Davidson is credited with building the operations and planning group within claims from the ground up. Her background in finance has helped her keep claims operations costs down – consistently 10% below plan, USAA says, leaving more wiggle room in case of catastrophes. She has also been credited with implementing processes that help the claims organization stay in compliance with regulations efficiently and cleanly. But her overarching objective, she says, has been to deliver an “effortless” claims experience that makes the member experience great.
“We prioritize and invest in efforts and initiatives that deliver the greatest value to employees, members and the association, never losing sight of the obsession we have for our precious resources and military families. We strive to deliver the most personalized experience and be the provider of choice,” she says.

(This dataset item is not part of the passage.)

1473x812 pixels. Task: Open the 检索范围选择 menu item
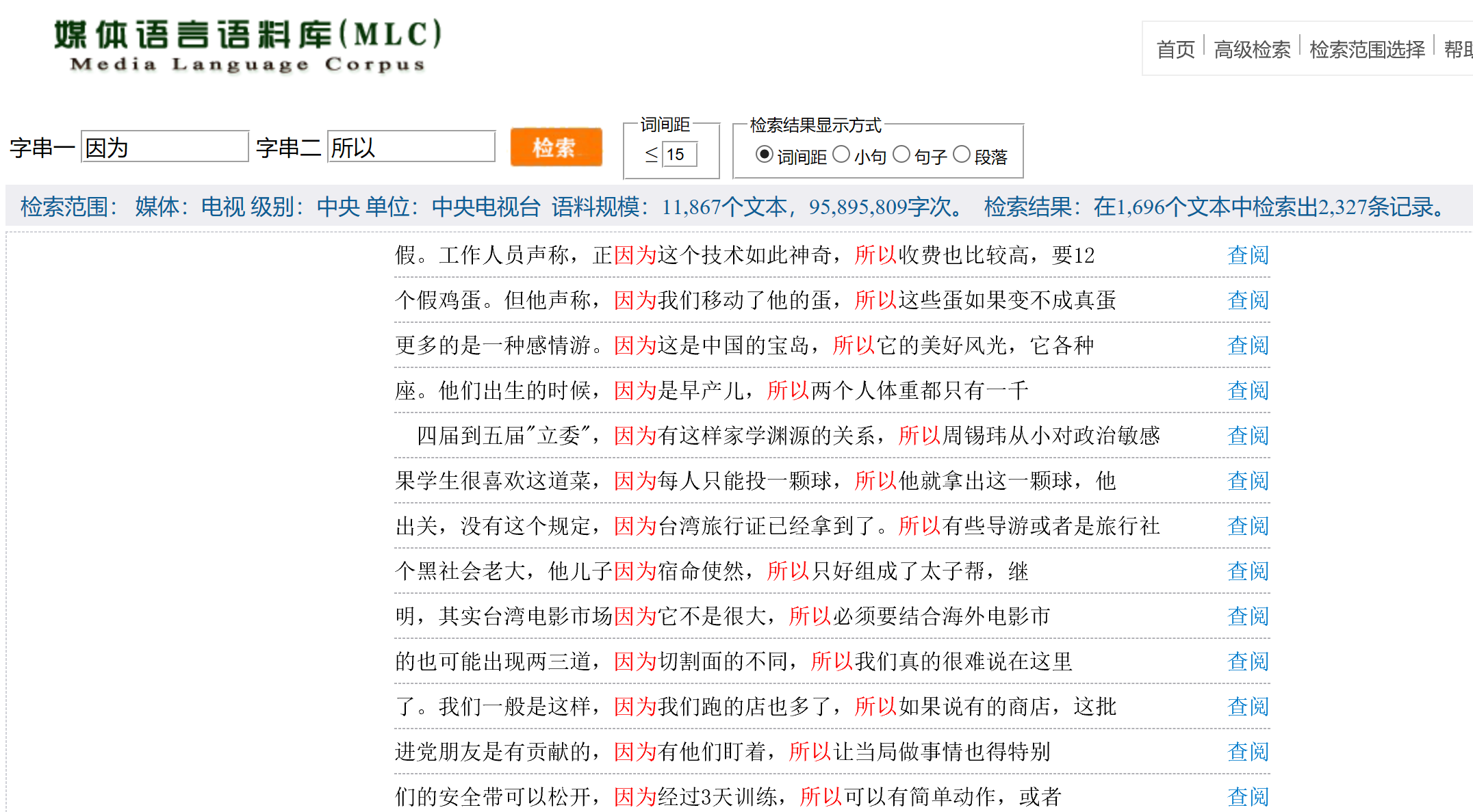click(x=1367, y=49)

“But our members’ expectations are changing and evolving every day,” Davidson continues. “The external environment continues to become more digital and real-time. More companies are using artificial intelligence in everyday operations, and non-traditional competitors are rapidly entering the insurance marketplace. These are the areas where we need to double-down and prioritize.”

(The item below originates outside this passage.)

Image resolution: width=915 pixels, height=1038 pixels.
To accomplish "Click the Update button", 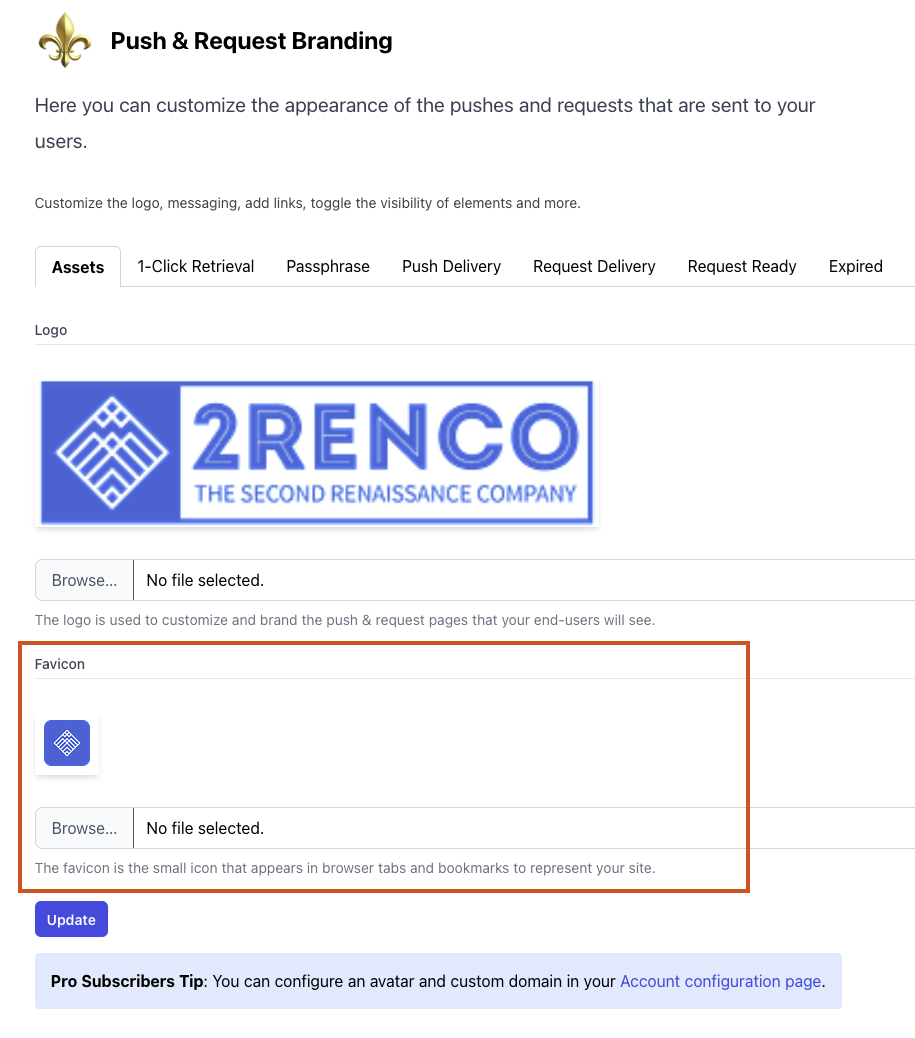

Under Davidson’s watch, USAA’s claims organization implemented data capabilities that powered all these objectives and made claim information more visible and easily accessible across the group and company. The company has also been a first mover in leveraging drone technology to help get imagery needed to adjudicate claims after catastrophes.
“To achieve our goals and be there for military families for the next 100 years, we must make sure that our systems, processes and interactions are effective and efficient,” she says. “Automating manual processes and focusing on where we need to strengthen for scale and stability are key. For example, before catastrophes unfold, we must determine impacted areas and members and proactively communicate with those who are affected. Speed and agility are crucial to enabling us to bring members back to normal.’”
Davidson relates that the opportunities to be a change agent in the insurance industry are growing as a result of the increasing digitalization of the sector. The breakdown of silos between practice areas, front- and back-office functions, and the increasing necessity to serve customers in real-time provide a strong incentive to become a well-rounded employee with knowledge of how every aspect of the insurance business works.
“Years ago, one would have received their accounting degree, become a CPA and hoped to land a job with one of the big accounting firms,” she says. “And, certainly, my finance background has been my strongest and most valuable enabler throughout my career, allowing me to appreciate what our members and employees go through each day.”
Companies in the insurance industry are looking for leaders that have hybrid, blended skills, she adds. Working as a mentor to women and men in the organization, Davidson looks to deliver the message that it’s always worth learning a little more.
“The strategic thought leader of tomorrow must be able to not only understand financial components and complex business models, but also translate strategy to execution,” Davidson explains. “This evolution of leadership is why I decided to make the move from finance to operations. I’m grateful to have the opportunity to learn the entire lifecycle of the insurance business.”